Pier Paolo Righi rarely needs to ask himself, “What would Karl do?” as he leads the late designer’s namesake brand into the future sans the multi-disciplinary creative force. As its CEO since 2011, Righi worked alongside the German designer leading his fashion and beauty brand while realizing projects encompassing Lagerfeld’s artistic and intellectual pursuits, including photography, literature, and architecture collaborations.
The opening of The Karl Lagerfeld Macau in the Grand Lisboa Palace Resort marks a project years in the making. It sets the tone for several more hospitality and residential projects bearing the prolific artistic director’s name. Righi spoke with FashionNetwork.com following the hotel’s opening festivities as the group met with partners for more projects in the area.
While in a car to Kuala Lumpur, Righi was elated despite the late hour. “It’s definitely one of the most exciting weekends that I ever had. It’s beautiful to see the finished project that we started to work on with Karl ten years ago,” he said.
While in Southeast Asia, the executive and his team were meeting their Malaysian partner Sheng Tai International.
“The past week has been dedicated to hospitality developments. The project in Malacca is part of a bigger development serving different purposes and future consumer behaviors. The project will entail a bespoke Karl Lagerfeld hotel and serviced apartments concept,” he said, offering FashionNetwork.com the exclusive news.
The development called ‘The Sail’ will consist of nine towers and will open in 2030. “The Sail is part of a broader vision of the owner Dato Leong to develop a unique reference point in Southeast Asia, bringing arts, culture, music, fashion, and well-being together and fusing them into one experience,” Righi continued.
He also spoke of one closer to home in Marbella, Spain. “It has five bespoke luxury villas currently open for sale that will be the first sustainable luxury property, opening in 2024. We will soon launch another residential project,” he furthered, adding, “More coming, but that depends on the developer and how inspiring the opportunity is, and if the partner is in sync with our vision and strategy.”
The alignment was close to perfect with the Macau property that Daisy Ho of SJM Resorts, S.A. led. “We don’t go for a cookie-cutter approach. It’s bespoke based on what we find there and a combination of blending it with our vision,” Righi said. “Karl was in love with Chinese culture and art, and pairing European influence with this inspiration was very inspiring.”
Executing the vision also needed to align. “The other important element was the developer giving us almost carte blanche in making Karl’s vision come true without taking shortcuts. When you walk into the hotel, you see the clear realization of this vision and spirit. It is amazing to see because that only happens if you have a developer partner equally a visionary which is the case with SJM,” he said.
Righi noted that while the Macau project is the first branded property, it wasn’t a new genre. Karl Lagerfeld not only designed his apartments but co-designed Chanel boutiques, Monaco’s Hôtel Métropole, a group of suites in the Hôtel de Crillon, and aspects of a luxury development in Sunny Isles Beach, Florida, during his career.
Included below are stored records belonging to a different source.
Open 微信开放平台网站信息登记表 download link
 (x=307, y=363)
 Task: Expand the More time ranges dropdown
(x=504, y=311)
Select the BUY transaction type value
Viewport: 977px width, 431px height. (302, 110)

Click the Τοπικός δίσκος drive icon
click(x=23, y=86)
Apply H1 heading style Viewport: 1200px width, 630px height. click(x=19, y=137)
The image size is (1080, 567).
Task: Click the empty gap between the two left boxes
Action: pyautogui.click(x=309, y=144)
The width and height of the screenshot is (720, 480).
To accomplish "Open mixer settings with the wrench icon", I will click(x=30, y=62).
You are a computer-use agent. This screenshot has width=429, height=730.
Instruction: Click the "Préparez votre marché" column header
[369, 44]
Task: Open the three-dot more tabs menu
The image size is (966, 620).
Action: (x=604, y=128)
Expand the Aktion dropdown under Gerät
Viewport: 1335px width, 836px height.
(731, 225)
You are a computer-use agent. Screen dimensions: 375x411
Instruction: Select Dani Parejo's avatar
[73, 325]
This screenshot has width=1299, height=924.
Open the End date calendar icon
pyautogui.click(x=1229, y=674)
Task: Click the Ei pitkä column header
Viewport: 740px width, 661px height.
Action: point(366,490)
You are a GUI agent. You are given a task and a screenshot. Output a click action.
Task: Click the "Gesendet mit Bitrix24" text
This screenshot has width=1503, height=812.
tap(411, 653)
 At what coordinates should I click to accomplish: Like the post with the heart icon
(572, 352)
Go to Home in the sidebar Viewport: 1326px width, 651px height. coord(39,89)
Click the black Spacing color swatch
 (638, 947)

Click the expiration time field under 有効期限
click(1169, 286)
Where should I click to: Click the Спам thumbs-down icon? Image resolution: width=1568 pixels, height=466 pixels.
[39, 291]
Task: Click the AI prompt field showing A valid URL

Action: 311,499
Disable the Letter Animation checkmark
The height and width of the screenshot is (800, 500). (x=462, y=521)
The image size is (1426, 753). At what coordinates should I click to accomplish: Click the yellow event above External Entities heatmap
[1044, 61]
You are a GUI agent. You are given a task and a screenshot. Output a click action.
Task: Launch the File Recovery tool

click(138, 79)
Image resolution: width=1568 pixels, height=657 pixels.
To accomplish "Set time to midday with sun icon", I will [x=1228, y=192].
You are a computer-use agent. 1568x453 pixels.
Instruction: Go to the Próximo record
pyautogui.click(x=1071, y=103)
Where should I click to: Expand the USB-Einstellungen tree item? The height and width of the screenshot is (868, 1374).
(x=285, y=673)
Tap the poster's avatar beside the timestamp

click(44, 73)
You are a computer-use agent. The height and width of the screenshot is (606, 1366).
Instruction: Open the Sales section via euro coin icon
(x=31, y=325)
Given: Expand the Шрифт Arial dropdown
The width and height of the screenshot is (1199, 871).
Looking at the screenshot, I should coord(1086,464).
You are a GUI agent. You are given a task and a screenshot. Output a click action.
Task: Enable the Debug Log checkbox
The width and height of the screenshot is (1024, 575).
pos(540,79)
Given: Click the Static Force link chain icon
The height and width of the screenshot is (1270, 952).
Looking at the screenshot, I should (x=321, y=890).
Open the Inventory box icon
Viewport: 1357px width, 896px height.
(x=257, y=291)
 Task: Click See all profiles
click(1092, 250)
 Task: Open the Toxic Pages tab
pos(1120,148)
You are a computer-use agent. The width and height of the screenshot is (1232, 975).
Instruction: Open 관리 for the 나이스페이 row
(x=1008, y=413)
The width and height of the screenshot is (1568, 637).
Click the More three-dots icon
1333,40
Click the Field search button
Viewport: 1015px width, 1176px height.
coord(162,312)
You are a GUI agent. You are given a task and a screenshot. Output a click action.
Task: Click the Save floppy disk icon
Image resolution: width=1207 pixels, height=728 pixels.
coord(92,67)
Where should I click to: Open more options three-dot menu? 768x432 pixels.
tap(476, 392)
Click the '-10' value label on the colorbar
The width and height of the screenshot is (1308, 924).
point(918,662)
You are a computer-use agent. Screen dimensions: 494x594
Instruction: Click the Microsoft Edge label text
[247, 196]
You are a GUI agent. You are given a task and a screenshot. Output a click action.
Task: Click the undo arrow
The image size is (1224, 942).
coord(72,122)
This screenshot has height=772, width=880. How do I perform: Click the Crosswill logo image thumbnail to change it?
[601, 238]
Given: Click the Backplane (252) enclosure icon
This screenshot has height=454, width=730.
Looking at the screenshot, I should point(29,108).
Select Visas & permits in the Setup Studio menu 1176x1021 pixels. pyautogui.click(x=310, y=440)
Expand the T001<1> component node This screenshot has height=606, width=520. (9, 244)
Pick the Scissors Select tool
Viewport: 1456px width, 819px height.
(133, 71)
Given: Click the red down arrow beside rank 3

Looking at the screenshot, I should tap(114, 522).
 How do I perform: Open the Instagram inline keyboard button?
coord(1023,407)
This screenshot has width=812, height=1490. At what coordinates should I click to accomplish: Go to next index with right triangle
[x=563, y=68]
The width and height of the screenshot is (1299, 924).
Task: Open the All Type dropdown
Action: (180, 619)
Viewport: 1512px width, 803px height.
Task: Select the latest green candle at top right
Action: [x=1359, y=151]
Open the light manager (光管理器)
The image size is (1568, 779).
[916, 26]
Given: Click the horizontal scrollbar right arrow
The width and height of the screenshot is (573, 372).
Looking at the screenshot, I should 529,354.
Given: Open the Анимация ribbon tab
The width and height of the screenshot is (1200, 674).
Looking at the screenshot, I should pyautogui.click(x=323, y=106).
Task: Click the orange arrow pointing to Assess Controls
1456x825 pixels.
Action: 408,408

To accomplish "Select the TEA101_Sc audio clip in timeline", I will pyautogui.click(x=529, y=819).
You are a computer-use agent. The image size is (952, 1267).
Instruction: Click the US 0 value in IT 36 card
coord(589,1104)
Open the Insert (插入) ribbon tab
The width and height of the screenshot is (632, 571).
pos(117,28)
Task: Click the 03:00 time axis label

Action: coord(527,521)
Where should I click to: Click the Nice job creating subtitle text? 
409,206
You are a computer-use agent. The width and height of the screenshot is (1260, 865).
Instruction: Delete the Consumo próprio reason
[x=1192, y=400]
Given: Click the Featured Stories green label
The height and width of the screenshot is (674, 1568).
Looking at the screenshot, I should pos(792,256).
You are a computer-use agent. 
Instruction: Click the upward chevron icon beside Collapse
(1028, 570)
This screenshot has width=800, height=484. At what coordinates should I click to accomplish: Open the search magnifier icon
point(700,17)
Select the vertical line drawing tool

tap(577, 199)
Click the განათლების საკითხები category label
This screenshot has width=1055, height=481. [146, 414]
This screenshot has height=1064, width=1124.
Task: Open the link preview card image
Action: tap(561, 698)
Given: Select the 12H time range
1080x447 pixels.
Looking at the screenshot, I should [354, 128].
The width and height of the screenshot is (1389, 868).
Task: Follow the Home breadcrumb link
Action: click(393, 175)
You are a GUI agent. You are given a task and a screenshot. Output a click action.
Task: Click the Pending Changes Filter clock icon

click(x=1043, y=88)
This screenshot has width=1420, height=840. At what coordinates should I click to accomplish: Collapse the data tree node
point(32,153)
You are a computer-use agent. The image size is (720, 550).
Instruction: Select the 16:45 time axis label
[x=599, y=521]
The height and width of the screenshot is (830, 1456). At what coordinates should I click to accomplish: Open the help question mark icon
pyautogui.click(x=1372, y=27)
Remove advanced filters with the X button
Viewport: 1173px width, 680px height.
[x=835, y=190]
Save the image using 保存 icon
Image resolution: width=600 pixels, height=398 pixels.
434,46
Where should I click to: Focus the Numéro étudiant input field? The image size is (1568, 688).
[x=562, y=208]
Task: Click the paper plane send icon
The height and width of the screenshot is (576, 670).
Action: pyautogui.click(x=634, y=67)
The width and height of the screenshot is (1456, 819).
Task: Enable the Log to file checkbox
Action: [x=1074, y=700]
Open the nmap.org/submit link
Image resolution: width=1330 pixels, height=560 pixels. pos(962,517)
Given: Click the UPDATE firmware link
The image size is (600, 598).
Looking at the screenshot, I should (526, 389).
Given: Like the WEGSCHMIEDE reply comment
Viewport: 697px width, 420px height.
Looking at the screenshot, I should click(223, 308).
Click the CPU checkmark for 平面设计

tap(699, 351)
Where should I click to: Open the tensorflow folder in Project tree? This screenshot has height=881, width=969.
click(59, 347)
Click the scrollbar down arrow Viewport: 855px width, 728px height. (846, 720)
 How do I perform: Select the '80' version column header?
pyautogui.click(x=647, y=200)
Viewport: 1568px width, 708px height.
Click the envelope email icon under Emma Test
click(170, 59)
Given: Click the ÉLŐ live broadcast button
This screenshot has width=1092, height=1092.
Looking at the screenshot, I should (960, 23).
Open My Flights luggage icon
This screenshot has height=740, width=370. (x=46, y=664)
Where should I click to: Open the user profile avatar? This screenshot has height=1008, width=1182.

SJM Resorts, S.A., a family-run development firm, did not disappoint when it came to realizing the vision. The 271 rooms and suites include endless meters of marble, Chinoiserie details, gold and brass accents, a lace sculpture by Dutch artist Marcel Wander, a steel ball sculpture by Jean-Michel Othoniel, a tea salon with 4,000 hand-selected books to mimic Lagerfeld’s library and giant likeness of him behind reception and even a Choupette statue. Guests such as Michelle Yeoh, Lou Doillon, and several Chinese government and political figures attended the grand opening event.
“There wasn’t a make-or-break moment, element, or situation. Once Karl explained his vision and level of detail involved, SJM understood whether to go forward or not,” he said, recalling an example of an idea for a small jade ornament to be given at the spa. “This had to be developed, and it became a 400-kilo, 2.1-meter jade art piece that took four years to make. It was a big ask; other companies might take some shortcuts,” he said.
Despite the push into this new arena, Righi assures that fashion is still critical to the house. He referenced The One Atelier architecture firm in Milan that helps translate the KL DNA into design projects like Marbella development and the brand’s luxury furniture collection recently launched at Salone de Mobile. Additionally, the brand set up the Karl Lagerfeld Hospitality B. V. company to support the additional branch. Typically, the KL brand receives a fixed design fee and brand license fee based on the project’s revenue. Righi declined to disclose any specific financial information.
“As Karl’s house and legacy, we align with and reflect how Karl ideated and presented through his many areas of interest. We will further develop the fashion collection, especially the gowns made for The Met Gala that have a couture perspective. It shows what we are able to do and are serious about, but at the same time, we are serious about hospitality and residential.”